What the exercise asks: The data is to be retyped in full, exactly.
══ Raw data
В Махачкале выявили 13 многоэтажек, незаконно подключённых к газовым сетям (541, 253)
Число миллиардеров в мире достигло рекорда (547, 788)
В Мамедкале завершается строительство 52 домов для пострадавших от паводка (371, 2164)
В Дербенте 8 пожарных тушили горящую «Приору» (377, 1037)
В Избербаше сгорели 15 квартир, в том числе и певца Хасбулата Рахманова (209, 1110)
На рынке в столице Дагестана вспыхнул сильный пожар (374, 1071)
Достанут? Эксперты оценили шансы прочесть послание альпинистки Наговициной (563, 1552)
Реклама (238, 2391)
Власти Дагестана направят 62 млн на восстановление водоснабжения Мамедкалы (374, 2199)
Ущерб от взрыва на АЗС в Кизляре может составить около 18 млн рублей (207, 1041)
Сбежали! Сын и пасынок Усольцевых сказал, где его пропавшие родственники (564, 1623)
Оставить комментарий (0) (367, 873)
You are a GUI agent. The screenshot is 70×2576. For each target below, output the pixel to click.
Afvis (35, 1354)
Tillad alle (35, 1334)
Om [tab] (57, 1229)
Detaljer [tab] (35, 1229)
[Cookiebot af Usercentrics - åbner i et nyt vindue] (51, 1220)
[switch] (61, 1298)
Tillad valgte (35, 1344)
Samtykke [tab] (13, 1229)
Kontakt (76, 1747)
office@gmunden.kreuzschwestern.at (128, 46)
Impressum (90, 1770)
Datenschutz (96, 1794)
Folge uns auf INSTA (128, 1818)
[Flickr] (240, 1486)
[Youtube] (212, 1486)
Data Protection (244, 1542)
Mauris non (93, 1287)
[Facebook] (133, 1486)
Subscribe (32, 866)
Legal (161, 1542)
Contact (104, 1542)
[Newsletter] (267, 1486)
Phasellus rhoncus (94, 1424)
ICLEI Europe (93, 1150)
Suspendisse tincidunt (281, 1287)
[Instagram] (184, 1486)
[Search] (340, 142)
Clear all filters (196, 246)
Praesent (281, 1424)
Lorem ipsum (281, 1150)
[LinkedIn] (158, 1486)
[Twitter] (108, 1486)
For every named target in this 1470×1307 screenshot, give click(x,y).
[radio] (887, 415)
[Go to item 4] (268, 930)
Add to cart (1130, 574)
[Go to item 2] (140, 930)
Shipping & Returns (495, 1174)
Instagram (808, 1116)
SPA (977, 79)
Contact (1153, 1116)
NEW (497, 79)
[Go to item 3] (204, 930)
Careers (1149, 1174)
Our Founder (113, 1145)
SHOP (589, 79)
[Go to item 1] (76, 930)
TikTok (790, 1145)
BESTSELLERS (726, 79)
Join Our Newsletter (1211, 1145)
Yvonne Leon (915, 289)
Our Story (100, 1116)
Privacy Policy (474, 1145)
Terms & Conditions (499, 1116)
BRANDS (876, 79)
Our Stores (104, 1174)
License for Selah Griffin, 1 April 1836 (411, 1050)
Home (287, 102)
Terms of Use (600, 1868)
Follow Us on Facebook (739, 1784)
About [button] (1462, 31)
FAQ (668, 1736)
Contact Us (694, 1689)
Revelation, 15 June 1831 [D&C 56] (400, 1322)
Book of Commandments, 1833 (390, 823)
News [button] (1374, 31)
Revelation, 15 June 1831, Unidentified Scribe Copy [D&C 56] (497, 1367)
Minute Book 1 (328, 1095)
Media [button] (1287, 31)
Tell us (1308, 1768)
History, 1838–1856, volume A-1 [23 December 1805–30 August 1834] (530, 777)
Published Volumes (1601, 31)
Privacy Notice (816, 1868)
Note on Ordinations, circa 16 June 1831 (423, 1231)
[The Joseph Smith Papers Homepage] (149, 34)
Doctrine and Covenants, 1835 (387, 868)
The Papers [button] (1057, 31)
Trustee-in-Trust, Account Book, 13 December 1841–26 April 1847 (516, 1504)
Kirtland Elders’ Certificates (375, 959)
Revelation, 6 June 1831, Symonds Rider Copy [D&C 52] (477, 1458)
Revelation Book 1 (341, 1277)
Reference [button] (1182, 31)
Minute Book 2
════
Answer section:
В Махачкале выявили 13 многоэтажек, незаконно подключённых к газовым сетям (541, 253)
Число миллиардеров в мире достигло рекорда (547, 788)
В Мамедкале завершается строительство 52 домов для пострадавших от паводка (371, 2164)
В Дербенте 8 пожарных тушили горящую «Приору» (377, 1037)
В Избербаше сгорели 15 квартир, в том числе и певца Хасбулата Рахманова (209, 1110)
На рынке в столице Дагестана вспыхнул сильный пожар (374, 1071)
Достанут? Эксперты оценили шансы прочесть послание альпинистки Наговициной (563, 1552)
Реклама (238, 2391)
Власти Дагестана направят 62 млн на восстановление водоснабжения Мамедкалы (374, 2199)
Ущерб от взрыва на АЗС в Кизляре может составить около 18 млн рублей (207, 1041)
Сбежали! Сын и пасынок Усольцевых сказал, где его пропавшие родственники (564, 1623)
Оставить комментарий (0) (367, 873)
You are a GUI agent. The screenshot is 70×2576. For each target below, output the pixel to click.
Afvis (35, 1354)
Tillad alle (35, 1334)
Om [tab] (57, 1229)
Detaljer [tab] (35, 1229)
[Cookiebot af Usercentrics - åbner i et nyt vindue] (51, 1220)
[switch] (61, 1298)
Tillad valgte (35, 1344)
Samtykke [tab] (13, 1229)
Kontakt (76, 1747)
office@gmunden.kreuzschwestern.at (128, 46)
Impressum (90, 1770)
Datenschutz (96, 1794)
Folge uns auf INSTA (128, 1818)
[Flickr] (240, 1486)
[Youtube] (212, 1486)
Data Protection (244, 1542)
Mauris non (93, 1287)
[Facebook] (133, 1486)
Subscribe (32, 866)
Legal (161, 1542)
Contact (104, 1542)
[Newsletter] (267, 1486)
Phasellus rhoncus (94, 1424)
ICLEI Europe (93, 1150)
Suspendisse tincidunt (281, 1287)
[Instagram] (184, 1486)
[Search] (340, 142)
Clear all filters (196, 246)
Praesent (281, 1424)
Lorem ipsum (281, 1150)
[LinkedIn] (158, 1486)
[Twitter] (108, 1486)
For every named target in this 1470×1307 screenshot, give click(x,y).
[radio] (887, 415)
[Go to item 4] (268, 930)
Add to cart (1130, 574)
[Go to item 2] (140, 930)
Shipping & Returns (495, 1174)
Instagram (808, 1116)
SPA (977, 79)
Contact (1153, 1116)
NEW (497, 79)
[Go to item 3] (204, 930)
Careers (1149, 1174)
Our Founder (113, 1145)
SHOP (589, 79)
[Go to item 1] (76, 930)
TikTok (790, 1145)
BESTSELLERS (726, 79)
Join Our Newsletter (1211, 1145)
Yvonne Leon (915, 289)
Our Story (100, 1116)
Privacy Policy (474, 1145)
Terms & Conditions (499, 1116)
BRANDS (876, 79)
Our Stores (104, 1174)
License for Selah Griffin, 1 April 1836 (411, 1050)
Home (287, 102)
Terms of Use (600, 1868)
Follow Us on Facebook (739, 1784)
About [button] (1462, 31)
FAQ (668, 1736)
Contact Us (694, 1689)
Revelation, 15 June 1831 [D&C 56] (400, 1322)
Book of Commandments, 1833 (390, 823)
News [button] (1374, 31)
Revelation, 15 June 1831, Unidentified Scribe Copy [D&C 56] (497, 1367)
Minute Book 1 (328, 1095)
Media [button] (1287, 31)
Tell us (1308, 1768)
History, 1838–1856, volume A-1 [23 December 1805–30 August 1834] (530, 777)
Published Volumes (1601, 31)
Privacy Notice (816, 1868)
Note on Ordinations, circa 16 June 1831 (423, 1231)
[The Joseph Smith Papers Homepage] (149, 34)
Doctrine and Covenants, 1835 (387, 868)
The Papers [button] (1057, 31)
Trustee-in-Trust, Account Book, 13 December 1841–26 April 1847 (516, 1504)
Kirtland Elders’ Certificates (375, 959)
Revelation, 6 June 1831, Symonds Rider Copy [D&C 52] (477, 1458)
Revelation Book 1 (341, 1277)
Reference [button] (1182, 31)
Minute Book 2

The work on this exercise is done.